The equation for a conic section with apex at the origin and tangent to the y axis is [math]\displaystyle{ y^2-2Rx+(K+1)x^2 = 0 }[/math] alternately [math]\displaystyle{ x = \dfrac{y^2}{R+\sqrt{R^2-(K+1)y^2}} }[/math] where R is the radius of curvature at x = 0.
This formulation is used in geometric optics to specify oblate elliptical (K > 0), spherical (K = 0), prolate elliptical (0 > K > −1), parabolic (K = −1), and hyperbolic (K < −1) lens and mirror surfaces. When the paraxial approximation is valid, the optical surface can be treated as a spherical surface with the same radius.

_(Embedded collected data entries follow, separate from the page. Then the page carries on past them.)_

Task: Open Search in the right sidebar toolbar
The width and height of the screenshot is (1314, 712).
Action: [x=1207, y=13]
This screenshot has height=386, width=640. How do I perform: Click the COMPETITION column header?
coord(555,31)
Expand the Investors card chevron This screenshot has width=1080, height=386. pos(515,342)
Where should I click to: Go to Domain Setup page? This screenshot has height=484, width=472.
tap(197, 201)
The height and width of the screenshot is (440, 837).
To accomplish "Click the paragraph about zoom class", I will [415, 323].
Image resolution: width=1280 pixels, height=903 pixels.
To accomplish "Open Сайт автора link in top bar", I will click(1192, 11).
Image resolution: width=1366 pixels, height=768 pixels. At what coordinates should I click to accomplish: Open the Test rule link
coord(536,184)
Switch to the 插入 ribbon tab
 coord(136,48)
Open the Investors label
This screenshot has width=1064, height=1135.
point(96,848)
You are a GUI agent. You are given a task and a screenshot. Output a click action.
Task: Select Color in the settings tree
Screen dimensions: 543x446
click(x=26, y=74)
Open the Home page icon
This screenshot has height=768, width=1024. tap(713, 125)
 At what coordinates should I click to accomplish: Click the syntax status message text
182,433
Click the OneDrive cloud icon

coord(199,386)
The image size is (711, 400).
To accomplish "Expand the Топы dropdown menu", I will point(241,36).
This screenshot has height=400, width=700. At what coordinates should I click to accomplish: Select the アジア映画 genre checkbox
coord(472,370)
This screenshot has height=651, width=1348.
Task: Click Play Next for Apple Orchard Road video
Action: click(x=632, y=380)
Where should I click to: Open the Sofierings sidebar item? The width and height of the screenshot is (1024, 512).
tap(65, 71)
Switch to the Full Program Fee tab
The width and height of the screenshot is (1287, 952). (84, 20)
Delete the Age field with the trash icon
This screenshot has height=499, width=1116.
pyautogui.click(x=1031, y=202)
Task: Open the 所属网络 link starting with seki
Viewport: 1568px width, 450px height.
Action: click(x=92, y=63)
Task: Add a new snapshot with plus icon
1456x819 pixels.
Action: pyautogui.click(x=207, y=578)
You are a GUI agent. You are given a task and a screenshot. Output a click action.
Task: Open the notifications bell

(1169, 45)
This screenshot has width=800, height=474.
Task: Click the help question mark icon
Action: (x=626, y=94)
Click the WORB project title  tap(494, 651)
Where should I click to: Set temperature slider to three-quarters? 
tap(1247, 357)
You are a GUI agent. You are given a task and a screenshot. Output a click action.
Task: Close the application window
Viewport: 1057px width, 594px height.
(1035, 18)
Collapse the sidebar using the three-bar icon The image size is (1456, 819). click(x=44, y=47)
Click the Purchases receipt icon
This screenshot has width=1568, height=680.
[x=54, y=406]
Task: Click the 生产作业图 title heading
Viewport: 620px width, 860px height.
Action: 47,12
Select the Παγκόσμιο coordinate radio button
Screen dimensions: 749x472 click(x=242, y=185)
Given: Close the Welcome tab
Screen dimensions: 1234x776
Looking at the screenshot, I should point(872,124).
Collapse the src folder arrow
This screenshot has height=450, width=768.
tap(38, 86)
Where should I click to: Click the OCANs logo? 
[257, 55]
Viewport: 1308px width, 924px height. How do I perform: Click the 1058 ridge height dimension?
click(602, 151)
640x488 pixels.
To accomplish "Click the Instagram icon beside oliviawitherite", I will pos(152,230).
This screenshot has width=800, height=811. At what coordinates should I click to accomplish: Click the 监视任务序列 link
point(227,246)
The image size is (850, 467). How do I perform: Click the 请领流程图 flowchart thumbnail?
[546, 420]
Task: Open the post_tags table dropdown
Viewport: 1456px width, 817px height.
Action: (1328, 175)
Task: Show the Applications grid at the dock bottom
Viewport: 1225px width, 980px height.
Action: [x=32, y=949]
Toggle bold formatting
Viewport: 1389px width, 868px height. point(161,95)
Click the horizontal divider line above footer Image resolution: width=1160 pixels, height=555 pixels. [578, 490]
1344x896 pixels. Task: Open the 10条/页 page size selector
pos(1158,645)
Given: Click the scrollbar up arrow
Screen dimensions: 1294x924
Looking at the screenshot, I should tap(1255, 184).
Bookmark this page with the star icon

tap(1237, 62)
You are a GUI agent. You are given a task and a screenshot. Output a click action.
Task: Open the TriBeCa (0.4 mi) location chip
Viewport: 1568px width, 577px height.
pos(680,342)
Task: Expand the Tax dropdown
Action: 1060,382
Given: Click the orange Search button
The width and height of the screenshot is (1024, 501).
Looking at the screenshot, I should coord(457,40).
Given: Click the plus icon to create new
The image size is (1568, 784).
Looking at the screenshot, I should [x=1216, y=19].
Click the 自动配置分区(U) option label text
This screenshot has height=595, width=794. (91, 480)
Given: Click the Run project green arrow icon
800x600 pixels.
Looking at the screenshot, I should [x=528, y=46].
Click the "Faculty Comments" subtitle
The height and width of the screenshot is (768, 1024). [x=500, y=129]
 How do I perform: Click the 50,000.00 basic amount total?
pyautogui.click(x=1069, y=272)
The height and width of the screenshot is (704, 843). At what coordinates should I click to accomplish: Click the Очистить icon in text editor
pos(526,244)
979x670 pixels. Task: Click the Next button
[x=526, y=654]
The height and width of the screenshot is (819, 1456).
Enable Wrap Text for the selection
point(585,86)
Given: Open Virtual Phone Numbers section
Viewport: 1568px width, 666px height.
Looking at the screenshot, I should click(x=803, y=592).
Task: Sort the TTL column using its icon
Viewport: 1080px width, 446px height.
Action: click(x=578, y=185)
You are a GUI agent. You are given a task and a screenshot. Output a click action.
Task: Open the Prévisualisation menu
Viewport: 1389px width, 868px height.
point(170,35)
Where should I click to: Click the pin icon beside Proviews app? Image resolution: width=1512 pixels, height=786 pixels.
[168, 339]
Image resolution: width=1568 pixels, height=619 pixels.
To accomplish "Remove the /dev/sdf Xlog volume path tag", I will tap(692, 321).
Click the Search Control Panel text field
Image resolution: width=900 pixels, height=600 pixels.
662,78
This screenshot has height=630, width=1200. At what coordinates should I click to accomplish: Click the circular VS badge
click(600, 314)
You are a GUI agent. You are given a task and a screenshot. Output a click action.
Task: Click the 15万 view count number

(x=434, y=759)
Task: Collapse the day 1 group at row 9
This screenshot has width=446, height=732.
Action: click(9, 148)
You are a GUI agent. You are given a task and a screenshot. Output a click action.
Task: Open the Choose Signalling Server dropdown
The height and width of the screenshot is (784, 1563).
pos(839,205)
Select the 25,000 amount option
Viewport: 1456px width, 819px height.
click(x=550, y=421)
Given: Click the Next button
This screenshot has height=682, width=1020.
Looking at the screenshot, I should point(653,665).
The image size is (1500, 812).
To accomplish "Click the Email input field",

Some[which?] non-optical design references use the letter p as the conic constant. In these cases, p = K + 1.
References
- ↑ Rakich, Andrew (2005-08-18). Sasian, Jose M; Koshel, R. John; Juergens, Richard C. eds. "The 100th birthday of the conic constant and Schwarzschild's revolutionary papers in optics". Novel Optical Systems Design and Optimization VIII (International Society for Optics and Photonics) 5875: 587501. doi:10.1117/12.635041. Bibcode: 2005SPIE.5875....1R. https://www.spiedigitallibrary.org/conference-proceedings-of-spie/5875/587501/The-100th-birthday-of-the-conic-constant-and-Schwarzschilds-revolutionary/10.1117/12.635041.short.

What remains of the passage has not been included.